Figure 5. Supercomplexes protect CL from degradation

(a) Human lymphoblasts were cultured ±40 μM RSV for 36 hours. The fractional syntheses of lipids were determined by incorporating ²H-labeled palmitic acid (16:0d) or oleic acid (18:1d) for 8 hours. RSV inhibited the turnover of CL in BTHS (P<0.03) but not in controls. RSV had no effect on other phospholipids. (b–c) Lymphoblast mitochondria were solubilized with digitonin, separated by 2D-Blue Native/SDS-PAGE, and analyzed with primary antibodies to NDUFB6 (complex I), UQCRC2 (complex III), MtCO1 (complex IV), and F1α (complex V). The Coomassie-stained lane shows the BN-PAGE separation and the 2-D blot shows individual complexes and supercomplexes with the positions of molecular weight markers. BTHS decreased the proportion of supercomplexes, RSV increased it back to normal (P<0.02). (d–e) Control lymphoblasts were treated with 80 μM 3-bromopyruvate (3-BrPA) for 5 or 20 hours. 3-BrPA decreased the proportion of supercomplexes and increased the MLCL/CL ratio (P<0.03). Data (means±s.e.m., N=3) were analyzed by t-test (a, c) or ANOVA (d, e).

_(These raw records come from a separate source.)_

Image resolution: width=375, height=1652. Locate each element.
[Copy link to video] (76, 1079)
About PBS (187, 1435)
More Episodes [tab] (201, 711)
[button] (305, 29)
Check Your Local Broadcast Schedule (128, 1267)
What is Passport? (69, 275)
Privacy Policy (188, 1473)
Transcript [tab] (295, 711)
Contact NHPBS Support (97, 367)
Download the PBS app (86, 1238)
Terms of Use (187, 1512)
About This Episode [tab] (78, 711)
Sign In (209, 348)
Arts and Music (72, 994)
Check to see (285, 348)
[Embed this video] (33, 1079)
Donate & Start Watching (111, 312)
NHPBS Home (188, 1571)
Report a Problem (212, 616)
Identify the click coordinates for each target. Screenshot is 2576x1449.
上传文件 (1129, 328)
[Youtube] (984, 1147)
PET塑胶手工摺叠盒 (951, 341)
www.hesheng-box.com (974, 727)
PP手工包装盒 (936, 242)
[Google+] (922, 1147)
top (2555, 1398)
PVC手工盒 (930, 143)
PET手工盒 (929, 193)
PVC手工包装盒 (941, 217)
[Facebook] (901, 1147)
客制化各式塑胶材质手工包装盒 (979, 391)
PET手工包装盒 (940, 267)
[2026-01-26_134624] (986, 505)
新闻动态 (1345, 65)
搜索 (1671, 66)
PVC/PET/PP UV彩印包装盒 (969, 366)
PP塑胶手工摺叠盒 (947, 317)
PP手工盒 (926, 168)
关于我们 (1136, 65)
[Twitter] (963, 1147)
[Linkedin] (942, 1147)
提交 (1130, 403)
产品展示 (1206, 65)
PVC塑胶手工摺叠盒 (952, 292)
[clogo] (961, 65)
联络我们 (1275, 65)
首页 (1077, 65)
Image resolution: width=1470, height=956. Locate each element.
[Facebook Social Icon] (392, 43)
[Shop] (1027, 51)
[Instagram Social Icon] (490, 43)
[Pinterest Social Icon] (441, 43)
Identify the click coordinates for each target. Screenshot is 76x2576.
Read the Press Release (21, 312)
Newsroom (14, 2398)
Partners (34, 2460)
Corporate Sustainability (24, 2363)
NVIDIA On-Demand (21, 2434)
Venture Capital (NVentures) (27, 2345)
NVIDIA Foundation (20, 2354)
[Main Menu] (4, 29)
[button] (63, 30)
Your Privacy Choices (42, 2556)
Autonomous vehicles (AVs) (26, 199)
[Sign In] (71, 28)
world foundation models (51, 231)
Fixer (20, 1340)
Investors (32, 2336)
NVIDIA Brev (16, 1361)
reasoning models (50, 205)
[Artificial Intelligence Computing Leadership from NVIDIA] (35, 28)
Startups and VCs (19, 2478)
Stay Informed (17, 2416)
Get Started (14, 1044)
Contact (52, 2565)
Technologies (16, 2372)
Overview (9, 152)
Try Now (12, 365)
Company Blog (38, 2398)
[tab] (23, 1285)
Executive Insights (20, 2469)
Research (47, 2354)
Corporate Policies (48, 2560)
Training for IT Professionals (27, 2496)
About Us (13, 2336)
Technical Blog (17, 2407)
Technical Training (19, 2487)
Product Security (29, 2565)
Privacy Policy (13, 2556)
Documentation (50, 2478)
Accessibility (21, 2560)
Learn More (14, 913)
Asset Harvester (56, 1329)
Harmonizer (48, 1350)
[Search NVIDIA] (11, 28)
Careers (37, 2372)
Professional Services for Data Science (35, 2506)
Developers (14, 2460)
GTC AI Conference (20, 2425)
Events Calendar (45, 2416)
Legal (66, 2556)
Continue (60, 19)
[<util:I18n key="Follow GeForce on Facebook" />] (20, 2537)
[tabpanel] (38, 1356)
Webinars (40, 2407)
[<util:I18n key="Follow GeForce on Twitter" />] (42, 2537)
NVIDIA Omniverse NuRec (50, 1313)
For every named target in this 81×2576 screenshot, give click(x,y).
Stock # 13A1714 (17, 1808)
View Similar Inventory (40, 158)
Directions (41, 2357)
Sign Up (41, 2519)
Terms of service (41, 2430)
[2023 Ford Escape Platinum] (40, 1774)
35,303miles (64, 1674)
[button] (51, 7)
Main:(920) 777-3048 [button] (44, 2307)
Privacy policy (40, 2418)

Figure 6. Unsaturated fatty acids stabilize CL

(a) BTHS lymphoblasts were cultured with 5 μM MitoTempo (MT) for 3 or 5 days or with 0.1 mM exogenous fatty acid (stearic acid, 18:0; palmitoleic acid, 16:1; oleic acid, 18:1; linoleic acid, 18:2) for 4 days. Unsaturated fatty acids decreased the MLCL/CL ratio (P<0.003, t-test). (b) BTHS lymphoblasts were cultured first with and then without linoleic acid. The MLCL/CL ratio inversely correlated with the CL unsaturation. (c–d) Lymphoblasts were cultured ± 18:1 for 4 days followed by measurements of supercomplex abundance and CL turnover with ²H₃₃-oleic acid. BTHS reduced the proportion of supercomplexes and increased the turnover of CL (P<0.03, t-test). 18:1 increased the proportion of supercomplexes and reduced the turnover of CL in BTHS but not in controls (P<0.02, t-test). Half-lives of CL 72:4, estimated by non-linear regression analysis, were 20 hours (control), 30 hours (control+18:1), 5 hours (BTHS), and 26 hours (BTHS+18:1). Data in panels a–d are means±s.e.m. (N=3). (e) The cartoon shows supercomplex I₁-III₂-IV₁ as an example; a similar mechanism is suggested for other complexes. In normal mitochondria, unsaturated CL clusters around protein complexes, which promotes their assembly to supercomplexes and protects CL from degradation. In BTHS, the fatty acid composition of CL is altered. Less CL is associated with proteins and non-associated CL is hydrolyzed to MLCL. Treatments that increase CL unsaturation or force the formation of supercomplexes, increase the proportion of protein-associated CL. As a result, less CL is hydrolyzed to MLCL.